Two, we have a long road ahead to true competitiveness. We need to look at silos of individual costs (manpower, energy, financials or transactions) as well as total costs holistically; this includes intangibles imposed by extended time factors due to infrastructure or administration. Even in advanced economies value-addition to both manufacturing and services are much higher than what accrues to us at the same selling price.

Third, we spend time talking of right-skilling or future-skilling, and of existing gaps between skill needs and availability. It’s not that there is a lack of effort and intent, but the results are not visible on the required scale.

Automation is a genuine threat to industrial jobs, while increased digitisation or automation may increase service oriented jobs (Uber, etc).

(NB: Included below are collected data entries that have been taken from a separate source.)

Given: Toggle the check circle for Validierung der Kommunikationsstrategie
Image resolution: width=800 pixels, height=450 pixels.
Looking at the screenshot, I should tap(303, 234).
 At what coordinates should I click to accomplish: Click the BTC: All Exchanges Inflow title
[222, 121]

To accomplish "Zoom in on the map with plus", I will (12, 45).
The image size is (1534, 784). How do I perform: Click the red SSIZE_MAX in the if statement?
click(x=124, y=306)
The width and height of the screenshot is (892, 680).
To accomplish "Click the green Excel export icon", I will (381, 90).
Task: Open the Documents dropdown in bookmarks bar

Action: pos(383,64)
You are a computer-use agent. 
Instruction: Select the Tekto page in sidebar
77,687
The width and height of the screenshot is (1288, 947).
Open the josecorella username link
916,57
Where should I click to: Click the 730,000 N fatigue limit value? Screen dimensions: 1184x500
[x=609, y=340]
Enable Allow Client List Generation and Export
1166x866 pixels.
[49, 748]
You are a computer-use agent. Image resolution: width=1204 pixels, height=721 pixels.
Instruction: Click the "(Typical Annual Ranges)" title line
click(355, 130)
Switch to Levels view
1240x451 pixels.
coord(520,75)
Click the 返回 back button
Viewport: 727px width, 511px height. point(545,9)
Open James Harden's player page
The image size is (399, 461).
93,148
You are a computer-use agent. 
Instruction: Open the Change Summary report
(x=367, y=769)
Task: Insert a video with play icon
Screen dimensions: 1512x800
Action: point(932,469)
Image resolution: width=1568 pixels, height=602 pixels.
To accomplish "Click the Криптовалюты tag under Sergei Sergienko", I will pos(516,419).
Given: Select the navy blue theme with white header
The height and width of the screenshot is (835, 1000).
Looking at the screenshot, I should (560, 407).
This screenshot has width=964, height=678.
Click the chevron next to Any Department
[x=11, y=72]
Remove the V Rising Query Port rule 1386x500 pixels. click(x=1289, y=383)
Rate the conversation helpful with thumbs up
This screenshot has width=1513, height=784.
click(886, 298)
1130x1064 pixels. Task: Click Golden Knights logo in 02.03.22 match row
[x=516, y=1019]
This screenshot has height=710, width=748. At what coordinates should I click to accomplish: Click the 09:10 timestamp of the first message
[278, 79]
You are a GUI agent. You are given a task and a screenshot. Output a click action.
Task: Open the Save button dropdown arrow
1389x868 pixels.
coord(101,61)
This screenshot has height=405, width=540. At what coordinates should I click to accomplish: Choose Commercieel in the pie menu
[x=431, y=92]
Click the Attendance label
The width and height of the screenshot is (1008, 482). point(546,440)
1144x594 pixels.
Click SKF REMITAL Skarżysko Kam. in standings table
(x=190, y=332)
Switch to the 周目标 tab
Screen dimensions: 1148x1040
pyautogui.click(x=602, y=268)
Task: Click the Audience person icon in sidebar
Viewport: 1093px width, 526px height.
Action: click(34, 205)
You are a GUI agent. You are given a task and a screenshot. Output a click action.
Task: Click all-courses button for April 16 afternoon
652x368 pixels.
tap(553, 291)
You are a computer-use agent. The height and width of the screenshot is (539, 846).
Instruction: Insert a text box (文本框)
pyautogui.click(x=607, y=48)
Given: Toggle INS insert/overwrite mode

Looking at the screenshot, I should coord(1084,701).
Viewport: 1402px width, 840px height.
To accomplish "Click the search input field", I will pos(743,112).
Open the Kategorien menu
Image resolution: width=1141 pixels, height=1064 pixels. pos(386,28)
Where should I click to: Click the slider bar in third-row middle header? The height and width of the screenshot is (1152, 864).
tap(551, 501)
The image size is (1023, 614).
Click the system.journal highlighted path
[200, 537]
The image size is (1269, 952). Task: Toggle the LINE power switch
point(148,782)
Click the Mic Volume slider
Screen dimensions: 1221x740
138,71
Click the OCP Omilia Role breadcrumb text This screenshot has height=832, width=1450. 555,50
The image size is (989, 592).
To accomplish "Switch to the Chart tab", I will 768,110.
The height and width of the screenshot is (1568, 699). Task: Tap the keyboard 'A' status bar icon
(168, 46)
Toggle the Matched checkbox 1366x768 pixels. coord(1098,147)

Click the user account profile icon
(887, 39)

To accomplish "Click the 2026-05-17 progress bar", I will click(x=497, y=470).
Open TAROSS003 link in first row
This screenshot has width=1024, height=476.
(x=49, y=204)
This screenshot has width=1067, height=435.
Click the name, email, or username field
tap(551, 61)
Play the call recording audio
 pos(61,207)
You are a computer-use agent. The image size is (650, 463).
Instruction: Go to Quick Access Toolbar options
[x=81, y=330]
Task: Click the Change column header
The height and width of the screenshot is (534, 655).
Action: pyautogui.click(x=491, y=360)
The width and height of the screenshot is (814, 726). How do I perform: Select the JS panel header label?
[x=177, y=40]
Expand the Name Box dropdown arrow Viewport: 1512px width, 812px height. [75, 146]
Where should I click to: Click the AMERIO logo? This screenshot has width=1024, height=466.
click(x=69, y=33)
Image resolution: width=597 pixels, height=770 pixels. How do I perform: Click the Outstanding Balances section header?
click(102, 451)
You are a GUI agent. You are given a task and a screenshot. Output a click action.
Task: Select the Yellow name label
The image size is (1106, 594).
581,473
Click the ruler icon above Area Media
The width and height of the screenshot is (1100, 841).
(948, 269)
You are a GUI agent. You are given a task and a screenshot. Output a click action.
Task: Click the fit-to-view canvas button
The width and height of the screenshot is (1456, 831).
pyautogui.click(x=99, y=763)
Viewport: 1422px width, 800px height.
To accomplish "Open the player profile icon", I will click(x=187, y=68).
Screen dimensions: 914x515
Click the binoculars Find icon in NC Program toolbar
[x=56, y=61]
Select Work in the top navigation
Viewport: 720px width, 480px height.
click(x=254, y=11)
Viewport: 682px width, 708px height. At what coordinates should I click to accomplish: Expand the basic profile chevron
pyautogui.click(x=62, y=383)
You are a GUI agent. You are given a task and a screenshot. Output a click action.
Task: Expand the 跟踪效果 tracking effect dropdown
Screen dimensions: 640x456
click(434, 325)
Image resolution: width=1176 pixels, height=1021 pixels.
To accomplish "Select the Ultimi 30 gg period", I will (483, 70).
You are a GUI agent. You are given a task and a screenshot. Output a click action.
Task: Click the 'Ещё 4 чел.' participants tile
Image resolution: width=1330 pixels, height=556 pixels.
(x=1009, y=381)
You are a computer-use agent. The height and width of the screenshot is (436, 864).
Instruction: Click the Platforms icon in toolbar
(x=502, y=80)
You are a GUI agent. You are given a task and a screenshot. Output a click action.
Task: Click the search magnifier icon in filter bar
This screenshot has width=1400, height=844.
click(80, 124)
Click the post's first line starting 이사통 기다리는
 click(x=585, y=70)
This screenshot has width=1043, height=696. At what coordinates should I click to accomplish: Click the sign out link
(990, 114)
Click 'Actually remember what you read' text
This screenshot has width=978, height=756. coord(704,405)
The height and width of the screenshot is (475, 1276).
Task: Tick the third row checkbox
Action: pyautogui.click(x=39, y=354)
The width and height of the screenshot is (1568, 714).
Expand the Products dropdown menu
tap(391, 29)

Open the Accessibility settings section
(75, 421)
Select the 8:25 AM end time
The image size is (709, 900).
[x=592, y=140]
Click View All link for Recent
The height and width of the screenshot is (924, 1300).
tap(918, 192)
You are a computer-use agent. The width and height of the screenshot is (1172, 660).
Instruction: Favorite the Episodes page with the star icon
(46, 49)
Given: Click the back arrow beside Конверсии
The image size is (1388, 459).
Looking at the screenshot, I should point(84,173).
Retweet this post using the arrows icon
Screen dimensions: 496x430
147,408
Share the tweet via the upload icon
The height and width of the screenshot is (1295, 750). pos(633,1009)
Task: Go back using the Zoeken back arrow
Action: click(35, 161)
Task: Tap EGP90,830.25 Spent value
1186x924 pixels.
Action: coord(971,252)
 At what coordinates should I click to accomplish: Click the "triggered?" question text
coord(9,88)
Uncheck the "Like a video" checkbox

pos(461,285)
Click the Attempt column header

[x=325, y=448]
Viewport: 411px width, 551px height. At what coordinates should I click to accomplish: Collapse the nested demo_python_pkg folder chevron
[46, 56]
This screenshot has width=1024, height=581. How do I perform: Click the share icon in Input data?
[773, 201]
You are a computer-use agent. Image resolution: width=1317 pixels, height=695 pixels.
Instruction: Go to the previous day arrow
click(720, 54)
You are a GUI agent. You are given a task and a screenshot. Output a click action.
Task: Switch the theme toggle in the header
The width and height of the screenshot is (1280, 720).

Such shifts require a reorientation in thinking. We risk discontent if youngsters (educated/trained by investing significant time and money) find they cannot find corresponding livelihoods. Frustration comes easily but recedes slowly.

History confirms that improvements sought in employment policies (which affect the minuscule proportion in formal employment) end up being confrontational or barely incremental, and usually pay only lip service to productivity and work ethic. A remedy may be to abandon the dual ministries of HRD and labour in favour of a unified contemporary ministry of manpower that can ensure convergence of livelihood policies and skill development.

On the covert side

The covert issues arise from the path that globalisation (and protection in some form) may take in multiple countries. The global effects will most likely play out over the next 10-20 years implying that the youngest in our population face the largest risks.

Reactions against unrestrained free trade are quite likely to rewrite politics across the globe. We saw some shades of this in Brexit and are seeing loud tinges in the US elections; there is also passionate resonance in other economies. Immigration too is a highly emotive issue (could cause many NRIs to return); but the focus on getting jobs back is real.

Global capital will feed these rejuvenating economies, and their manufacturers will seek access to markets in other countries. Shadows can be cast on existing or impending trade alignments. This implies that financial capital bound for India and fresh foreign investment to service our market may dampen, and our own foreign markets may wane.

Don’t misunderstand: globalisation is essential. A less open world principally hurts the poor, despite the popular belief that it benefits only the elite.

India’s interests are more completely served by strategising at two distinct levels — by addressing overt concerns already upon us; and by addressing covert ones that are on the horizon, by comprehensively reassessing policy priorities.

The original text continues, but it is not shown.